The issue of training is closely related to the fourth theme identified in the review—the question of who is an insider and in what context? This is a theme which has equal relevance in the involvement of service users. For example, in assessing the impact of peer interviewers on the process of the interview, it is important to critically consider other characteristics, besides the one(s) the peer interviewers have in common with their interviewees (Jørgensen et al. 2017b). Diversity within service user involvement groups is a well reported issue (Branfield 2009; Brett et al. 2014) and the lack of recruitment from marginalised groups a general problem (Green 2016; Omeni et al. 2014). INVOLVE has emphasised the importance of ensuring that involvement is open to all without discrimination (INVOLVE 2015) but similar to the involvement of children, this may be difficult to achieve. The risk of certain groups being overrepresented and consequently, their problems being over-emphasized in the research agenda (Brett et al. 2014) is an area of concern in both types of literature. Furthermore, the question of how to balance being an ‘inside lay representative’ with taking up research responsibilities is also prominent in the service user involvement literature, where authors have commented on the dangers of particular individuals being over-utilised, professionalised and hence losing their lay perspectives. The issue of over-utilization of particular individuals has not been raised to the same extent in the literature on child involvement, perhaps due to the previously mentioned lack of attention to children’s diverse experiences or the transient nature of many children’s groups. The general dilemmas posed by recruiting lay researchers, the questions of how their lay perspective is retained, and the potential risks of overrepresentation of particular groups, however, are important in all types of involvement.
Finally, the practical considerations around time, recruitment, access and payments were a prevalent theme in the literature on children’s involvement and have, similarly been identified as one of the main challenges of service user involvement (Domecq et al. 2014). In both bodies of literature, it is acknowledged that good involvement requires time and resources. Many universities and health institutions have set up organisations for the involvement of service users in health and social care research (e.g., the University/User Teaching and Research Action Partnership (UNTRAP) at the University of Warwick, Comensus at the University of Central Lancashire, and PenPIG at the University of Exeter). However, in educational research, children are often recruited through schools, with the previously discussed implications. Organisational support for involvement is one way to enhance diversity, representation and independence of institutional recruitment strategies (Jørgensen et al. 2016; Jørgensen et al. 2018). One potential recommendation from the comparison between the two types of literature, could thus be to increasingly develop children’s involvement groups within universities, independently of schools, which could be drawn upon for involvement opportunities and which could involve a dedicated person to support both children and researchers in how best to work in partnership. This could potentially help address some of the barriers to involvement, e.g., issues of marginalisation in meetings and research activities, identified by Kellett’s youth group (Kellett et al. 2010), and in the literature on service user involvement (Ashcroft et al. 2016; Barber et al. 2011). It could help deal with the practical issue of payment/remuneration for involvement, which has been identified as problematic in both contexts, albeit for different reasons. Finally, it could provide a forum for relationships and trust to develop over time, and a mechanism for more systematic debriefing and reporting of child involvement activities.

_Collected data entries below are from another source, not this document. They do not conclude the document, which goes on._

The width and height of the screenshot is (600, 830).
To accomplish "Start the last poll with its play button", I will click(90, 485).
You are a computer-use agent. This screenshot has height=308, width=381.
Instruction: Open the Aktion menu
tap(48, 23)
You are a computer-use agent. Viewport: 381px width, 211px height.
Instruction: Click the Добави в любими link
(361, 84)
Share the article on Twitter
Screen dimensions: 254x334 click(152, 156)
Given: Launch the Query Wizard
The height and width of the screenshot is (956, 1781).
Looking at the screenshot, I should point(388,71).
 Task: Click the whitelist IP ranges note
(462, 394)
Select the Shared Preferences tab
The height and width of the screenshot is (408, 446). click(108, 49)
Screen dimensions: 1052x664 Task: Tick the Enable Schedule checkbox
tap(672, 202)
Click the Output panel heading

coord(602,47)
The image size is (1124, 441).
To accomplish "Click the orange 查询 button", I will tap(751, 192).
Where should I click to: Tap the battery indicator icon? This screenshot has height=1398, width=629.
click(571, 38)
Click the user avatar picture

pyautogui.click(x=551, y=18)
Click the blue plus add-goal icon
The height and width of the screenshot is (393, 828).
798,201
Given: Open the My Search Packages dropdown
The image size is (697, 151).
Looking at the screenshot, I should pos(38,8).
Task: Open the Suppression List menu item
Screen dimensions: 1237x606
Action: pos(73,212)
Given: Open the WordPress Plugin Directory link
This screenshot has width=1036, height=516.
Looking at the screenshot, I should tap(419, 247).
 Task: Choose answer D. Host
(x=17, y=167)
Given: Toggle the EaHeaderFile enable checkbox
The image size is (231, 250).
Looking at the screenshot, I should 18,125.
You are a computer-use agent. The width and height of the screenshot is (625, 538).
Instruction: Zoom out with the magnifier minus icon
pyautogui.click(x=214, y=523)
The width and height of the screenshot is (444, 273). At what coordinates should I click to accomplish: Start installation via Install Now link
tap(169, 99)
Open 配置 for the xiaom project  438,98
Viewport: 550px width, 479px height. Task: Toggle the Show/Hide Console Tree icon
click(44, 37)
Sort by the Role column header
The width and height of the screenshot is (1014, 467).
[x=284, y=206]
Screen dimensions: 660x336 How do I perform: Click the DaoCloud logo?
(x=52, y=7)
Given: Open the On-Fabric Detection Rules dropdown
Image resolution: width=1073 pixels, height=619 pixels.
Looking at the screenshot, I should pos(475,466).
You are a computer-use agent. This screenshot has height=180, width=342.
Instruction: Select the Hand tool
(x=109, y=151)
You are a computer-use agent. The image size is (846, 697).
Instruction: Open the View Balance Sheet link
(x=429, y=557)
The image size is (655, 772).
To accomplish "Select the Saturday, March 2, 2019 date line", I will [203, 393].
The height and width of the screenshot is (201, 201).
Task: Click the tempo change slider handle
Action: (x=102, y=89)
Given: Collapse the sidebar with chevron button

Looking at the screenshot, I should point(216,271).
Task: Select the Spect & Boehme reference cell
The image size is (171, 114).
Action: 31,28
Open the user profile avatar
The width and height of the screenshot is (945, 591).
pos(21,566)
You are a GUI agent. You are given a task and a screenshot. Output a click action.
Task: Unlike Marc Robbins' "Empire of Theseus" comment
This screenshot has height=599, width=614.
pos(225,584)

6. Discussion and Conclusions

The many common themes and challenges identified in the comparison between children’s involvement in research and service user involvement, presented in this paper, illustrate that there is good potential for practical and conceptual development across the two disciplines. While this has relevance to both disciplines, this concluding discussion focuses specifically on the ways in which children’s involvement may benefit from more explicitly drawing on insights from service user involvement, and how the comparison may be used to reflect more broadly on key theoretical concepts within childhood studies.
At the practical level, a number of common structural barriers to involvement, experienced by both children and service users, were identified in the paper, e.g., diversity in recruitment and competing institutional agendas. Acknowledging that these challenges are not unique to childhood research, emphasises that involvement structures in general would benefit from being more accessible, and encourages discussion of how accessibility issues could be tackled jointly or more widely, for example in relation to institutional payment structures or funding requirements. Issues around research relationships, communication and partnership working, identified in both bodies of literature, also illustrate the benefits of adopting a broader perspective, which for example could help develop training for researchers for both types of involvement. Based on the comparison with service user involvement, two further tangible suggestions for practically enhancing children’s involvement and addressing the reported challenges could be: (1) to strengthen organisational support and structures within higher education institutions to facilitate and provide support for the involvement of diverse groups of children; and (2) to devise a more specific and systematic reporting mechanism, similar to the GRIPP checklist, to provide evidence, examples of good practice and areas of improvement.
At the conceptual level, the comparison between children’s involvement in research and service user involvement similarly identified a number of areas, where the use of theoretical concepts could be challenged and developed by engaging in cross-disciplinary discussions. This was most significant in relation to the concept of ‘power’ which is frequently invoked in both bodies of literature, but rarely underpinned by relevant social theories of power. Research involving children often describe an asymmetrical power relation between children and adults, but as the comparison has shown, some service users may also find themselves relatively ‘powerless’ in the research encounter, emphasising the constantly negotiated and relative nature of power relationships. Another concept which could benefit from cross-disciplinary exploration, is the notion of ‘empowerment’ which in both types of work predominantly draws on ideas about individual voice, participation and skills development, rather than more collective notions of empowerment. This may be due to the fact that the conceptual foundation of childhood studies largely originates in the Global North (Hanson et al. 2018) and that service user involvement has a strong neo-liberal element (Beresford 2002).
In a set of conversations, published as part of the 25th anniversary of the journal Childhood, a number of prominent childhood scholars have called for childhood studies to become less northern centric, and to increasingly engage with other disciplines as a way to advance theoretically and methodologically (Spyrou et al. 2018a; Alanen et al. 2018). This paper has responded to the latter, by bringing together insights from the literature on child involvement and service user involvement. For reasons outlined above, the paper focused on literature from the UK and thus has not addressed the former call for a more inclusive and global approach. However, a comparison between child and adult involvement in the Global South could be a relevant and important extension, which would allow for further exploration and challenging of methodological practices and conceptual developments from different perspectives.

Funding

This research received no external funding.

Conflicts of Interest

The authors declare no conflict of interest.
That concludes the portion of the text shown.